> **Written exercise**
Reproduce the records below exactly as they appear, everything from the line containing "This screenshot has width=808, height=431." down to the line containing "Collapse the namespace", including both of those lines.

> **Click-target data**
******************************

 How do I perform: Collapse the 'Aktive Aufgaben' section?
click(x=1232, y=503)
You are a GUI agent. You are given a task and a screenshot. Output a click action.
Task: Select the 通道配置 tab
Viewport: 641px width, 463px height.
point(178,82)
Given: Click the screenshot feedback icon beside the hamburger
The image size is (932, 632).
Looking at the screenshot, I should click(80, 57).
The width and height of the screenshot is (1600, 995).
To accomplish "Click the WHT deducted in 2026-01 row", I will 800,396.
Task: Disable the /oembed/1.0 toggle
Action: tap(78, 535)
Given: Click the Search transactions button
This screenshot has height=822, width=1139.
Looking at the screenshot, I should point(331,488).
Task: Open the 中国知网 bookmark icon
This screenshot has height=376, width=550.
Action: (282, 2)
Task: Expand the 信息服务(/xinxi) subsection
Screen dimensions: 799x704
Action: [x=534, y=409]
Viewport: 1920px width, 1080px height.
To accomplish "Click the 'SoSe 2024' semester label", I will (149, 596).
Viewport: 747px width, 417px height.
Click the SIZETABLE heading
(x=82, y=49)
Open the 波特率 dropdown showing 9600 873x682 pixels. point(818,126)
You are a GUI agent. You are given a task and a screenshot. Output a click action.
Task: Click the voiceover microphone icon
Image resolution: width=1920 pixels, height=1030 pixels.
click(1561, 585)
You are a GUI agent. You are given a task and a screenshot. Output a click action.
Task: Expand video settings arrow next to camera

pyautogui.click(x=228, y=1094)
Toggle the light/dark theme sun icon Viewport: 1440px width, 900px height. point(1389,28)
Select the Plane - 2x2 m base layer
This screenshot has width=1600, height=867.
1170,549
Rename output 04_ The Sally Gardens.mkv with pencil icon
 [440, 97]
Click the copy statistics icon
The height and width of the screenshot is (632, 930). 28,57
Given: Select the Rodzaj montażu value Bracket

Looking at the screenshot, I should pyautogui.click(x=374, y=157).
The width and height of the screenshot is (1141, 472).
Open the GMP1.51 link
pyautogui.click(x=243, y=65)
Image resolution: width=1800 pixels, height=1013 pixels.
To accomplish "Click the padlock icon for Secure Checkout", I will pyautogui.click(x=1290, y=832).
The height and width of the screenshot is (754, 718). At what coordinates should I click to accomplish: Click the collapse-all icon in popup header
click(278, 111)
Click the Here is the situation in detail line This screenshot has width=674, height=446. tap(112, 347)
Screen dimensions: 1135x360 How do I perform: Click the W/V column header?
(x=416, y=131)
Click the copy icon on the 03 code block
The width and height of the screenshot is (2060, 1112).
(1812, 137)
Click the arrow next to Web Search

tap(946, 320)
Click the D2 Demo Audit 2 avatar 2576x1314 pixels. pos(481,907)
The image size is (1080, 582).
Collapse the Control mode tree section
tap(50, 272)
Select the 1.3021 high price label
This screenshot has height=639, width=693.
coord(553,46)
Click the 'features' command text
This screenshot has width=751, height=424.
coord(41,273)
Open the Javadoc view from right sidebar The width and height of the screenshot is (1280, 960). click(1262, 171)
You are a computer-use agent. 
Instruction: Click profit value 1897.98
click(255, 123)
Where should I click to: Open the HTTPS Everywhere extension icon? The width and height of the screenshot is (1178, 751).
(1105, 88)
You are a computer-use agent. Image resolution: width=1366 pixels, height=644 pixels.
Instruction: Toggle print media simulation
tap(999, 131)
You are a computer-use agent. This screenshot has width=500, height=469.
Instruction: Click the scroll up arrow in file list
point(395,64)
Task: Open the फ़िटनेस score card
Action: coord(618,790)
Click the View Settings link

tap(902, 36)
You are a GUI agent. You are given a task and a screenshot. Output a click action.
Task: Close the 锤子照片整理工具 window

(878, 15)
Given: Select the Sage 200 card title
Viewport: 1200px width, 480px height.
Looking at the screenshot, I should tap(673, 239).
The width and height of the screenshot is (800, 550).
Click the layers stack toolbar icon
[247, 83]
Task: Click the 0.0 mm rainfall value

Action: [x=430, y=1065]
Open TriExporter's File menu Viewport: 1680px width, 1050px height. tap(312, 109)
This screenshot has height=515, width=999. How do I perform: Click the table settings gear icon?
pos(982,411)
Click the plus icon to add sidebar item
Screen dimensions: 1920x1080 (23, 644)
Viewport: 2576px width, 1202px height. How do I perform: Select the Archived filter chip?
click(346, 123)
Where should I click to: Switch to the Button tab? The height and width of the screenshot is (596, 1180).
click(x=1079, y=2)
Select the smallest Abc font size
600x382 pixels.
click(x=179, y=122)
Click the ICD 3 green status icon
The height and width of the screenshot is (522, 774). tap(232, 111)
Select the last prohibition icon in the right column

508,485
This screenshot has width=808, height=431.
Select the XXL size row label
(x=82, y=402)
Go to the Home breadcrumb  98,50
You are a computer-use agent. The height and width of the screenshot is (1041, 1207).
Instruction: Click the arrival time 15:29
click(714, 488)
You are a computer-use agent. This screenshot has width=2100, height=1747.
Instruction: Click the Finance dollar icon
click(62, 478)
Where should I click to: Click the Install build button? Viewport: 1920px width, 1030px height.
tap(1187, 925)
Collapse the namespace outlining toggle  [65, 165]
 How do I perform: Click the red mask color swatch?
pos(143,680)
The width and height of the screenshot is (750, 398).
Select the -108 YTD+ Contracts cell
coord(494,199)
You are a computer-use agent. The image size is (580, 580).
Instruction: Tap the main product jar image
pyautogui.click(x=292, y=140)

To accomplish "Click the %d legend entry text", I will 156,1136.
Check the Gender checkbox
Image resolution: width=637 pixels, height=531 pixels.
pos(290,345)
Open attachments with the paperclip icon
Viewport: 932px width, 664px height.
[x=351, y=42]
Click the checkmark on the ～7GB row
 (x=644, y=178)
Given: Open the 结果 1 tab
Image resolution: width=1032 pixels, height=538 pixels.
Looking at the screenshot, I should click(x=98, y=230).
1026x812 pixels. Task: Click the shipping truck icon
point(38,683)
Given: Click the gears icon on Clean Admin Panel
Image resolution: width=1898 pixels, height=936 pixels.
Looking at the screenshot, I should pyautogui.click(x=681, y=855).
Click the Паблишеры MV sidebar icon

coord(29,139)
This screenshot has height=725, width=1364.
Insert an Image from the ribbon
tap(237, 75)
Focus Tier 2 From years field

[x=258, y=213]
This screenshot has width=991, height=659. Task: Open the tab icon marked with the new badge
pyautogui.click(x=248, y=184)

******************************

> **Answer to the task**
This screenshot has width=808, height=431.
Select the XXL size row label
(x=82, y=402)
Go to the Home breadcrumb  98,50
You are a computer-use agent. The height and width of the screenshot is (1041, 1207).
Instruction: Click the arrival time 15:29
click(714, 488)
You are a computer-use agent. This screenshot has width=2100, height=1747.
Instruction: Click the Finance dollar icon
click(62, 478)
Where should I click to: Click the Install build button? Viewport: 1920px width, 1030px height.
tap(1187, 925)
Collapse the namespace outlining toggle  [65, 165]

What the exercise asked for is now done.